Истинный художник обязан хоть немножко поцарапать мрамор и бронзу роскошного исторического дворца, населенного героями-канделябрами и стоящими наготове кровавыми лакировщиками-временщиками. Бродя под сводами этакого мраморного Дворца Отечественной Истории, величественной, как станция метро, начинаешь задумчиво читать строки поэта, которому в Версале больше всего понравилась трещина на столике Антуанетты. До того, как этот художник начал подозревать что-то недоброе и отпрянул с ужасом, он понял, что эта трещина – метафора пропасти, в которую революция столкнула империю, казавшуюся нетленной и бесконечной. Потом этот художник – Маяковский – понял еще больше: он понял, что выстроена несравненно более могучая и неизмеримо более бесчеловечная империя. И тогда он застрелился. Вот эту трещину, угрожающую, неотвратимую и роковую, заставленную колоннами, прикрытую поэтами, пожарниками, цензурой, групкомом, триумфами науки, блестящими воинами и круговой порукой растленного общества, обязан показать выстоявший художник, ибо за всем этим прячут правду люди, которые могут сохранить свою власть лишь благодаря лжи.

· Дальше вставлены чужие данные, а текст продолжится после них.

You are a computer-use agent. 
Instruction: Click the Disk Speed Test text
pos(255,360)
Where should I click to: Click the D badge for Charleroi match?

И вот мы читаем это (цитату можно было бы продолжить, продолжать до бесконечности, до самого конца книги) и отчетливо понимаем, что он, автор этой – казалось бы, отнюдь не художественной, скорее научной, литературоведческой, в крайнем случае историко-публицистической – книги, что он тоже художник. Способ развития мысли, вернее, сам характер, тип мышления у него совершенно тот же, что у Лермонтова, который, вместо того чтобы просто и ясно сообщить, что ему не хочется ехать в ссылку, зачем-то начинает рассказывать нам о тучах, плывущих по небесам «с милого севера в сторону южную».